PROBLEM TO WORK ON. The entries below are to be restated exactly, and their images are to be omitted.

[Saved entries]
++++++++
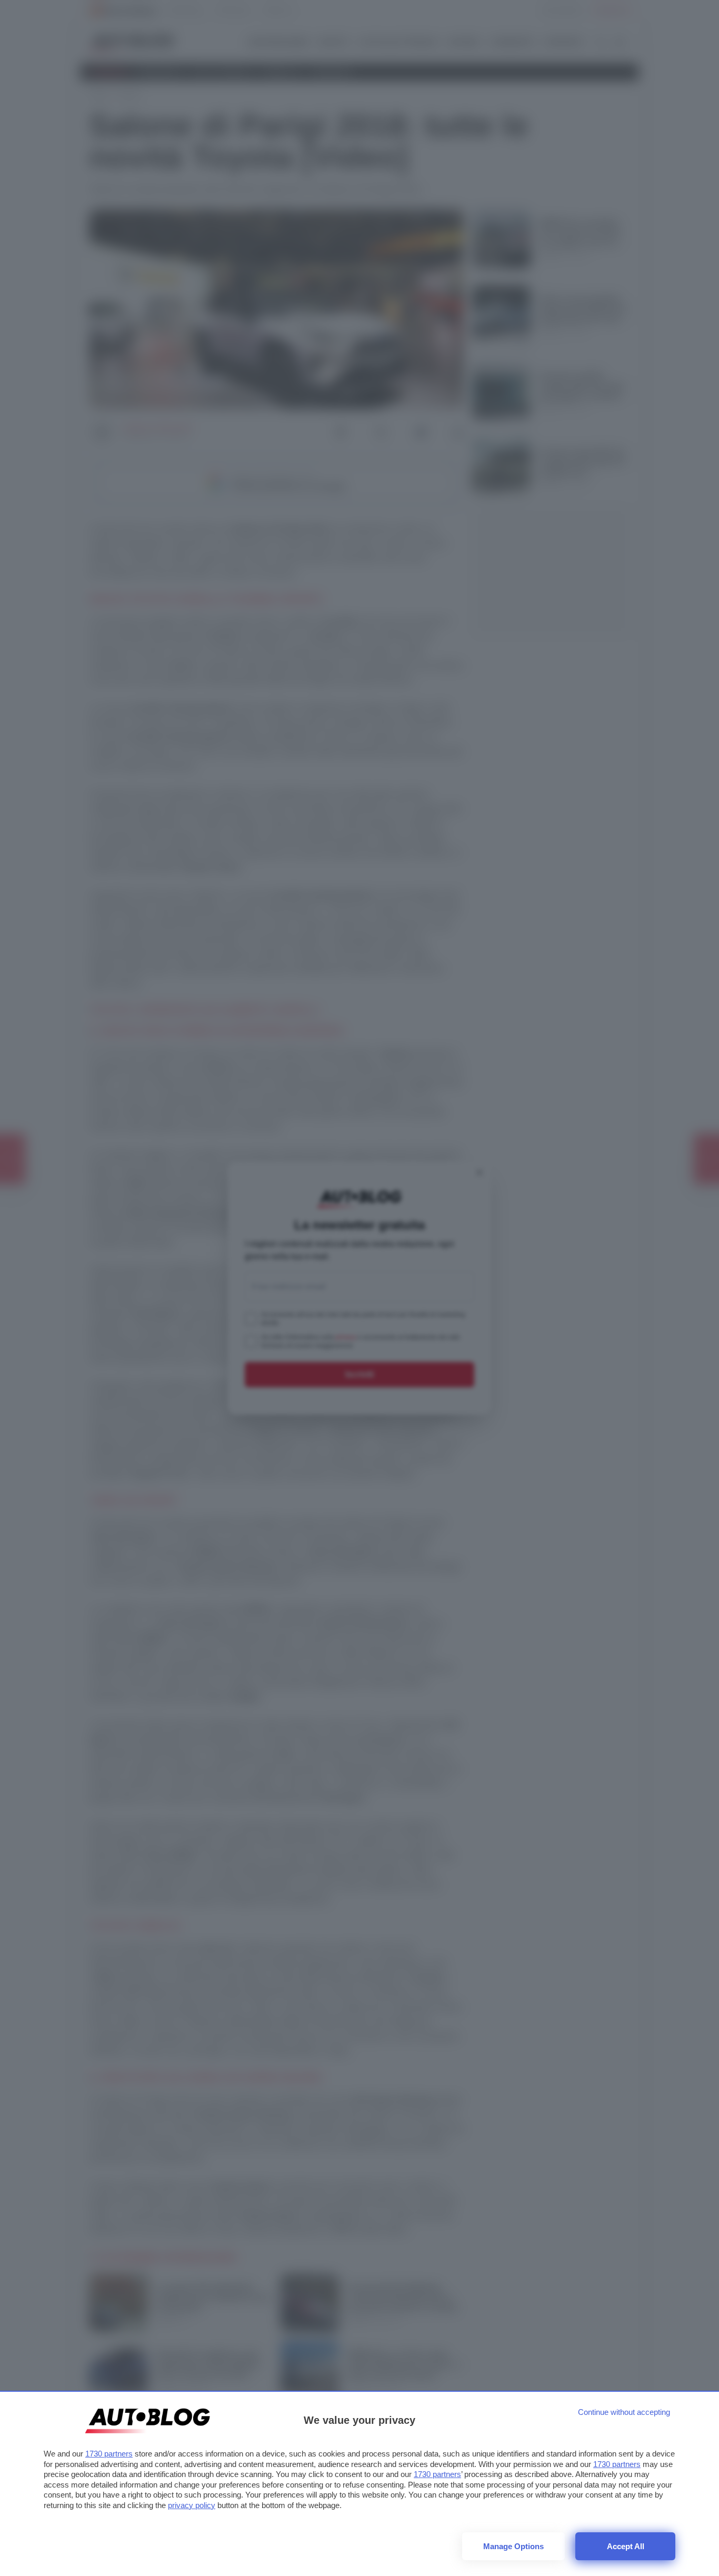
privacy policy (191, 2505)
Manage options (513, 2546)
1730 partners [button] (109, 2453)
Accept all (625, 2546)
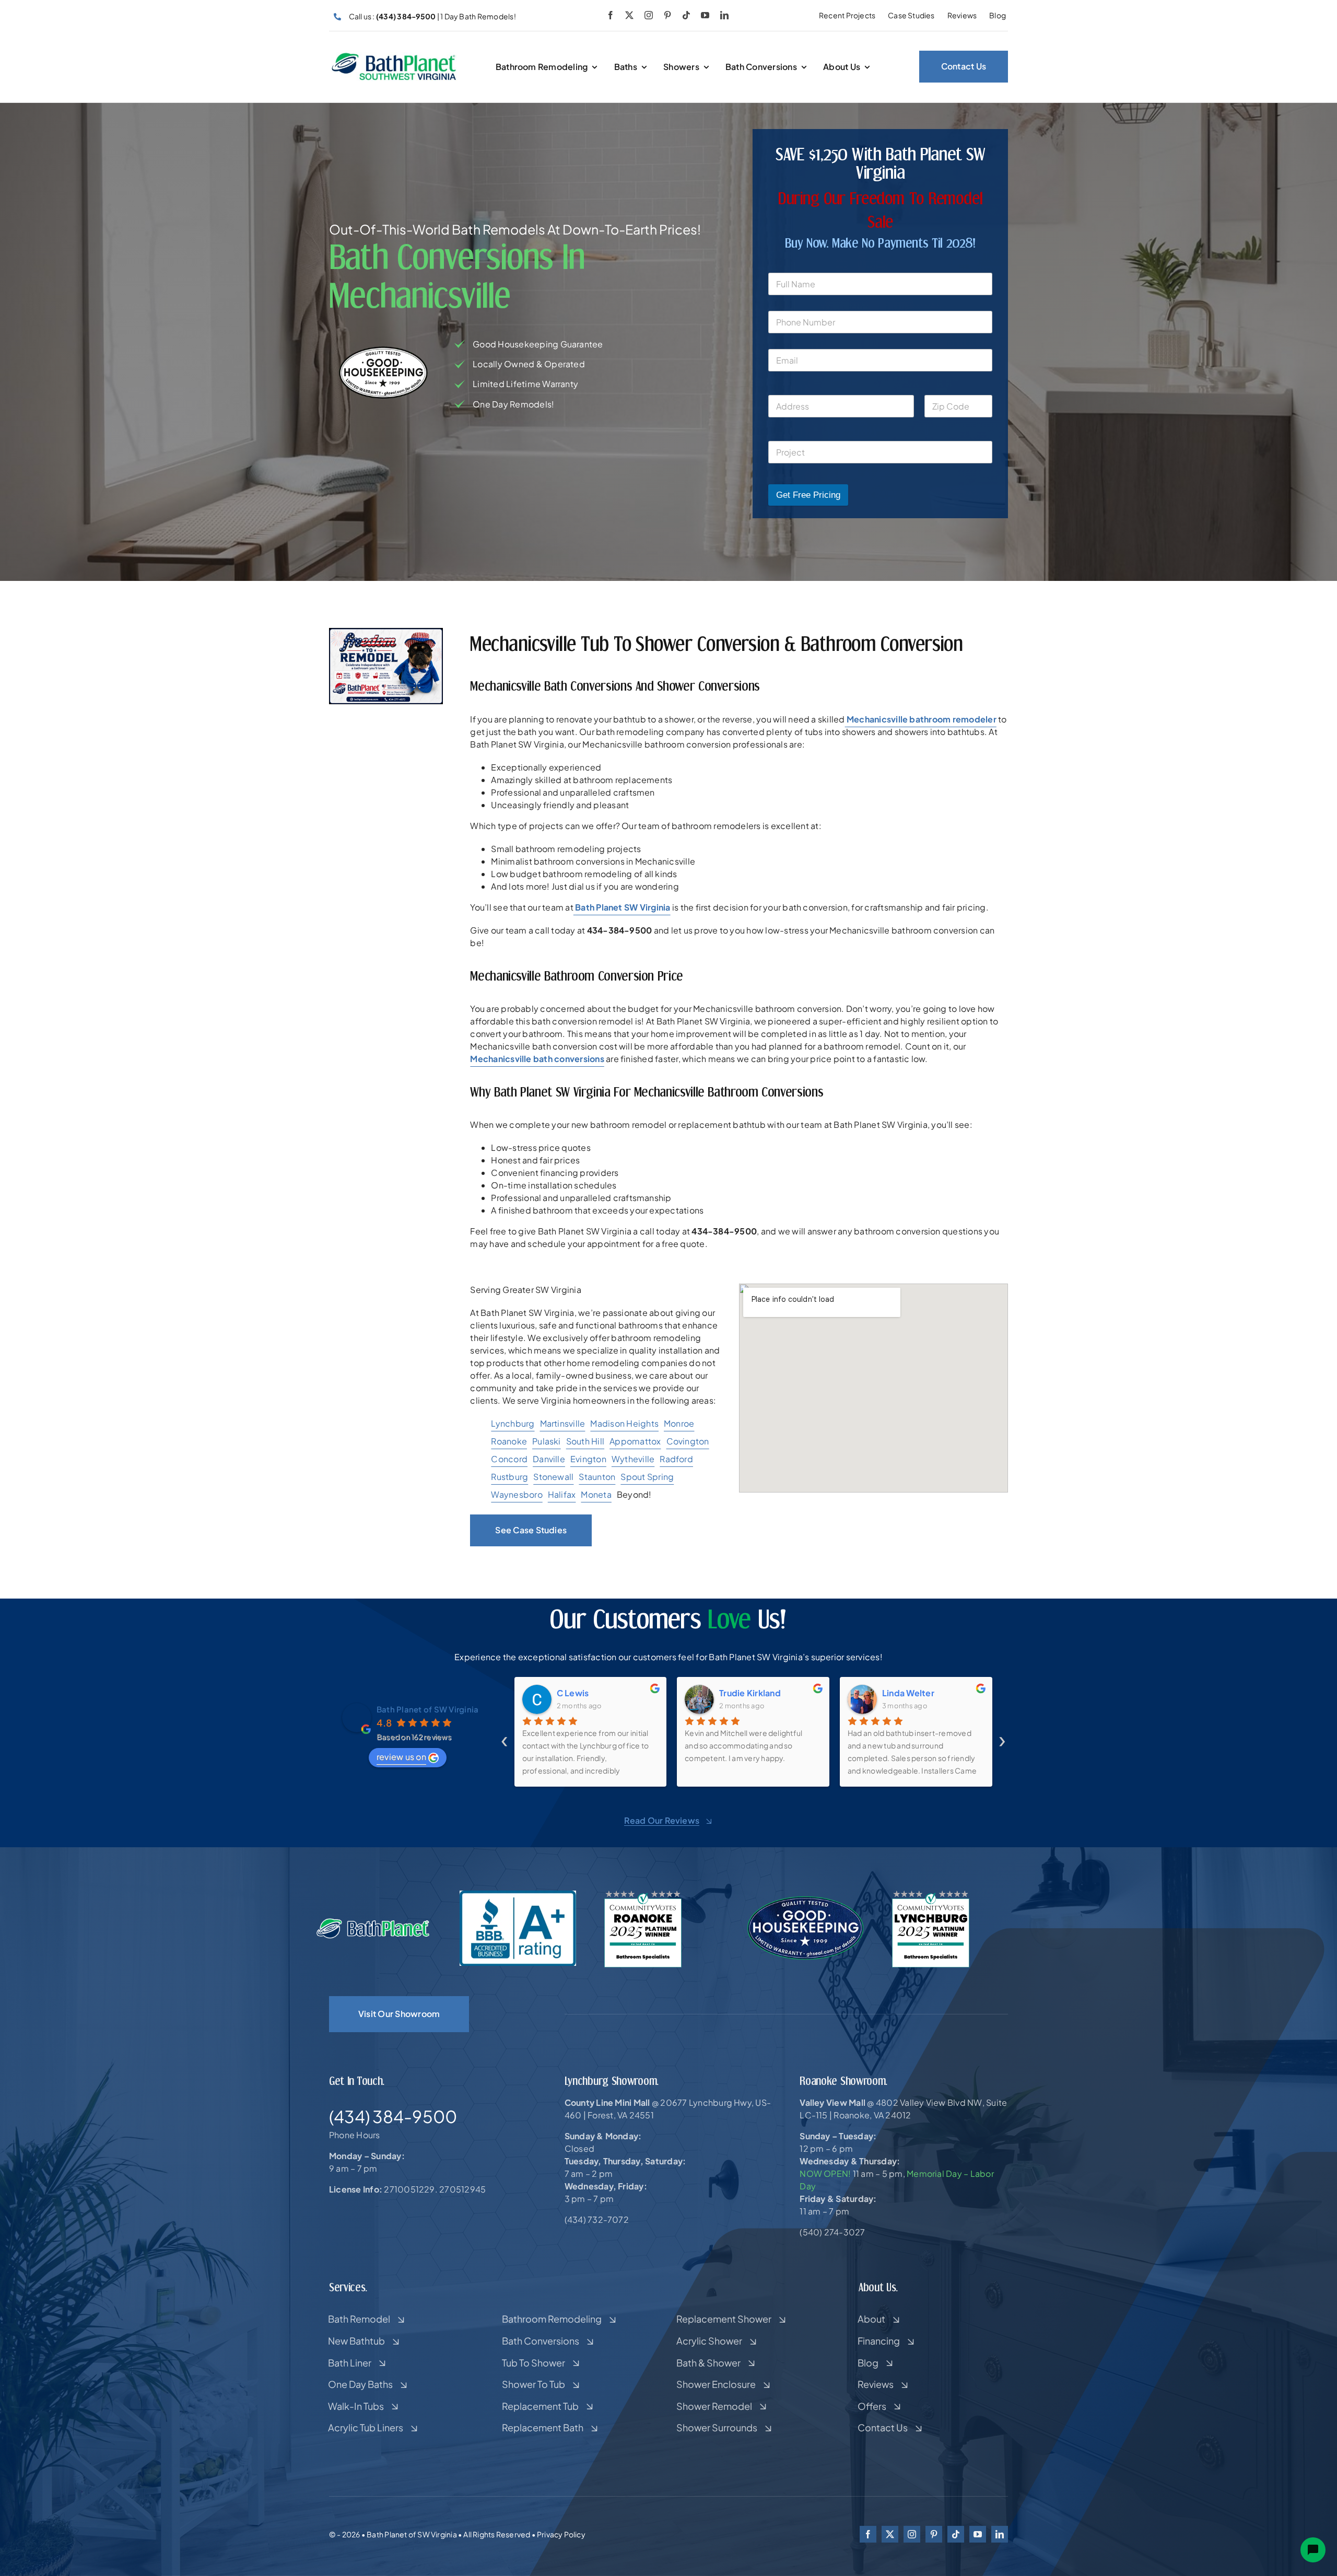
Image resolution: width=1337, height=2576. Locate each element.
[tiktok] (686, 15)
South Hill (585, 1441)
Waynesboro (516, 1494)
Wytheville (633, 1458)
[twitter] (629, 15)
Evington (588, 1458)
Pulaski (546, 1441)
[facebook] (610, 15)
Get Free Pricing (808, 495)
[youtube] (705, 15)
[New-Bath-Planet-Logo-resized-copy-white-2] (373, 1921)
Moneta (596, 1494)
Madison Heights (624, 1423)
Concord (509, 1458)
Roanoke (509, 1441)
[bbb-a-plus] (518, 1894)
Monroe (679, 1423)
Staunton (597, 1476)
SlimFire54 (904, 1692)
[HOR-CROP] (394, 56)
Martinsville (562, 1423)
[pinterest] (667, 15)
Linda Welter (746, 1692)
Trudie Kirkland (587, 1692)
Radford (676, 1458)
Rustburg (509, 1476)
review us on (401, 1756)
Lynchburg (512, 1423)
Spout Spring (647, 1476)
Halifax (562, 1494)
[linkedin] (724, 15)
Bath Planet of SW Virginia (427, 1709)
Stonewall (553, 1476)
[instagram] (648, 15)
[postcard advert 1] (386, 631)
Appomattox (635, 1441)
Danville (549, 1458)
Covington (687, 1441)
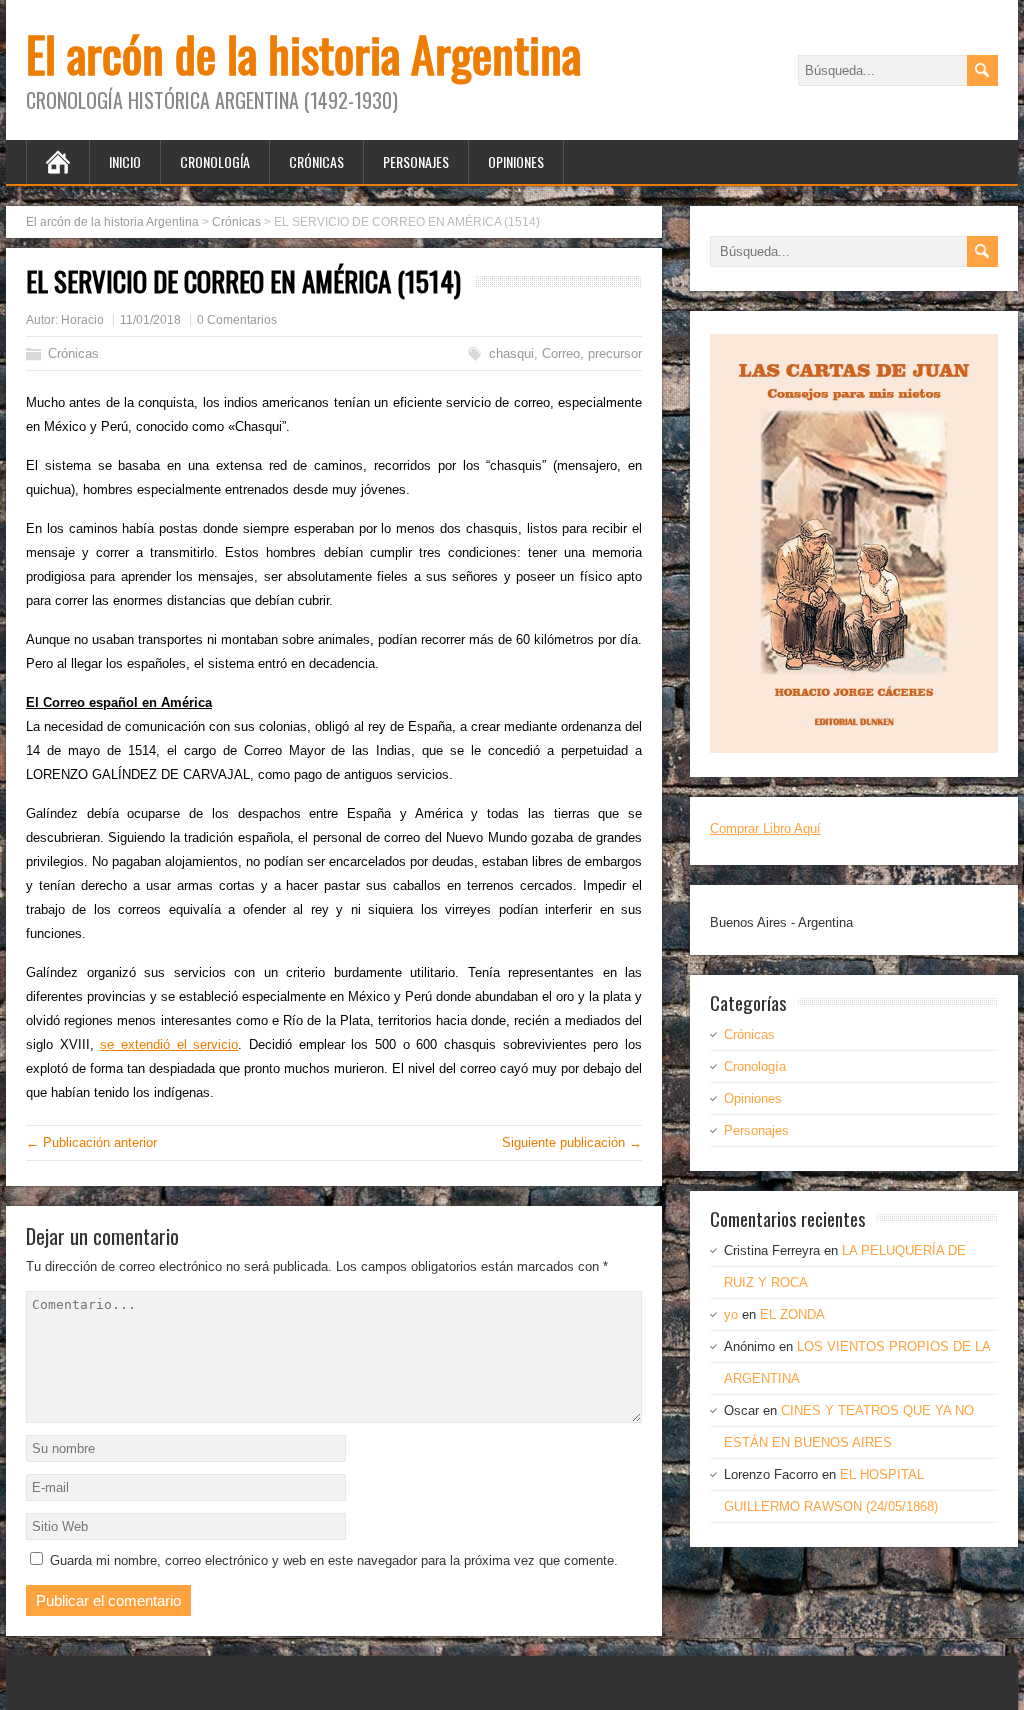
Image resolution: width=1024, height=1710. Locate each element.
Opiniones (516, 161)
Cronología (215, 161)
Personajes (416, 161)
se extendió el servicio (169, 1044)
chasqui (511, 353)
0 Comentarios (237, 320)
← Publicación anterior (91, 1142)
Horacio (82, 320)
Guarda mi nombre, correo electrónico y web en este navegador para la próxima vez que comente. (334, 1560)
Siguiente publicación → (572, 1142)
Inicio (125, 161)
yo (731, 1314)
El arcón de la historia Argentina (303, 53)
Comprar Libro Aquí (765, 828)
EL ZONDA (792, 1314)
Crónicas (316, 161)
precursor (615, 353)
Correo (561, 353)
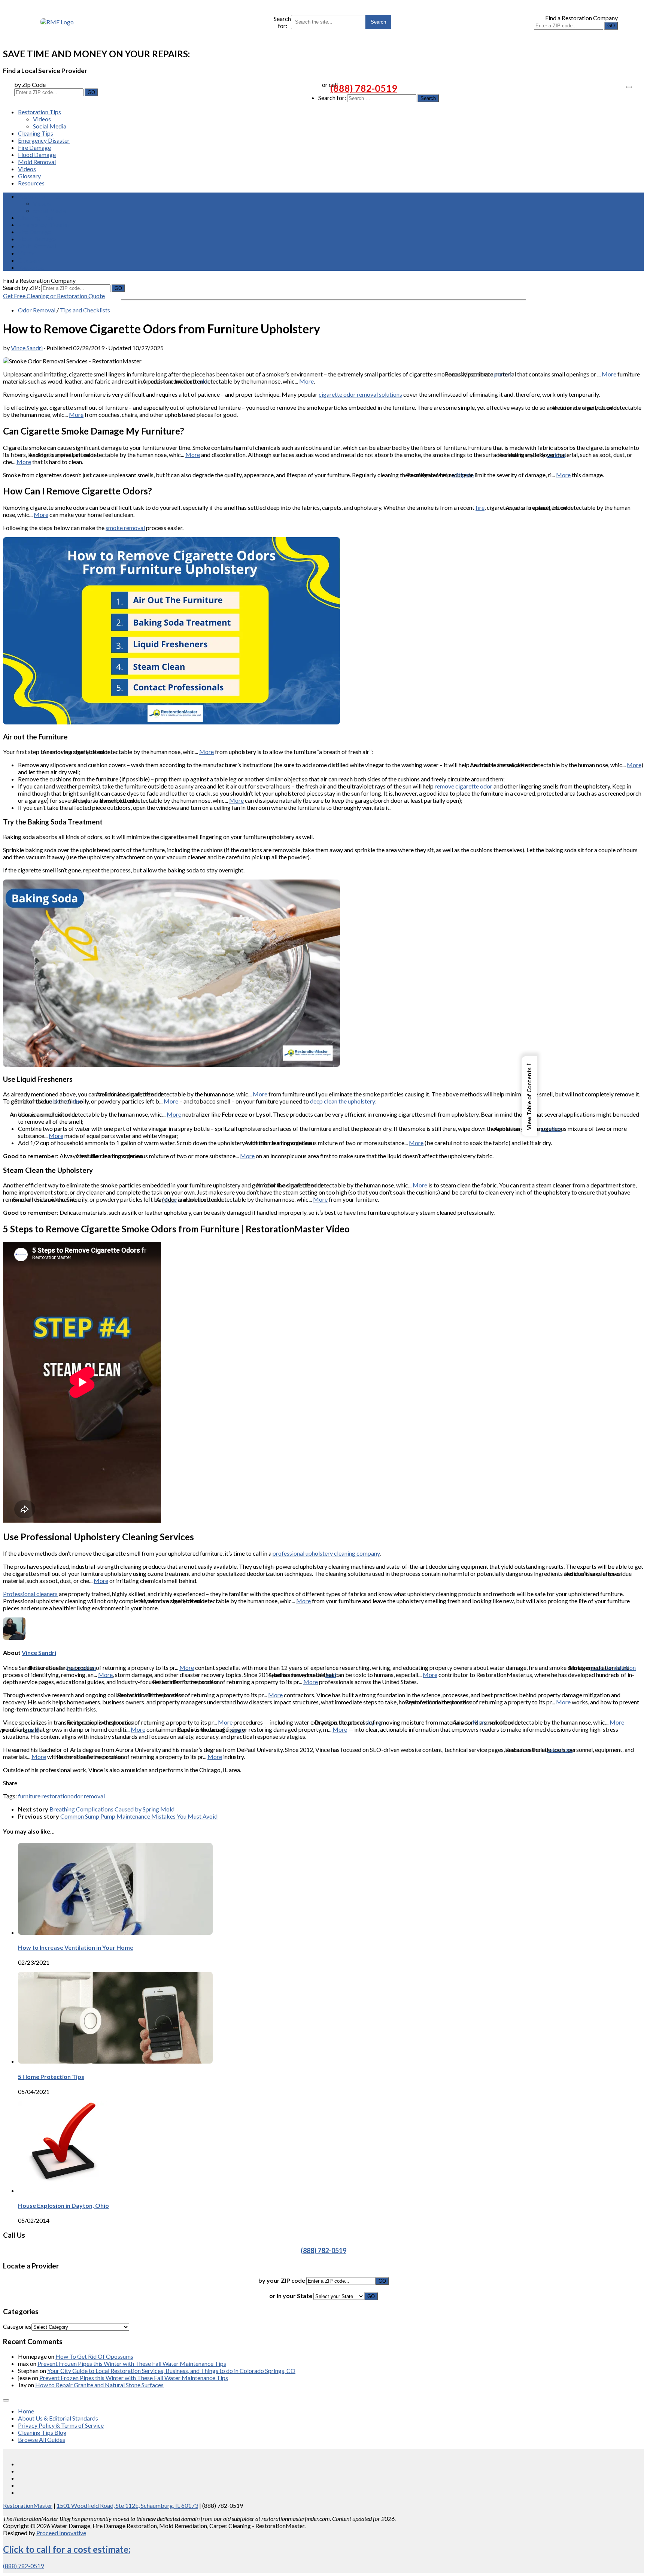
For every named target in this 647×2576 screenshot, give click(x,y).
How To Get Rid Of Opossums (94, 2356)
++++++++
COMPLETED TASK.
privacy policy (191, 2505)
Manage options (513, 2546)
1730 partners [button] (109, 2453)
Accept all (625, 2546)
Image resolution: width=1337, height=2576. Locate each element.
[tiktok] (686, 15)
South Hill (585, 1441)
Waynesboro (516, 1494)
Wytheville (633, 1458)
[twitter] (629, 15)
Evington (588, 1458)
Pulaski (546, 1441)
[facebook] (610, 15)
Get Free Pricing (808, 495)
[youtube] (705, 15)
[New-Bath-Planet-Logo-resized-copy-white-2] (373, 1921)
Moneta (596, 1494)
Madison Heights (624, 1423)
Concord (509, 1458)
Roanoke (509, 1441)
[bbb-a-plus] (518, 1894)
Monroe (679, 1423)
Staunton (597, 1476)
SlimFire54 (904, 1692)
[HOR-CROP] (394, 56)
Martinsville (562, 1423)
[pinterest] (667, 15)
Linda Welter (746, 1692)
Trudie Kirkland (587, 1692)
Radford (676, 1458)
Rustburg (509, 1476)
review us on (401, 1756)
Lynchburg (512, 1423)
Spout Spring (647, 1476)
Halifax (562, 1494)
[linkedin] (724, 15)
Bath Planet of SW Virginia (427, 1709)
Stonewall (553, 1476)
[instagram] (648, 15)
[postcard advert 1] (386, 631)
Appomattox (635, 1441)
Danville (549, 1458)
Covington (687, 1441)
Image resolution: width=1024, height=1710. Locate each element.
Opiniones (516, 161)
Cronología (215, 161)
Personajes (416, 161)
se extendió el servicio (169, 1044)
chasqui (511, 353)
0 Comentarios (237, 320)
← Publicación anterior (91, 1142)
Horacio (82, 320)
Guarda mi nombre, correo electrónico y web en este navegador para la próxima vez que comente. (334, 1560)
Siguiente publicación → (572, 1142)
Inicio (125, 161)
yo (731, 1314)
El arcón de la historia Argentina (303, 53)
Comprar Libro Aquí (765, 828)
EL ZONDA (792, 1314)
Crónicas (316, 161)
precursor (615, 353)
Correo (561, 353)
For every named target in this 647×2576 screenshot, give click(x,y).
How To Get Rid Of Opossums (94, 2356)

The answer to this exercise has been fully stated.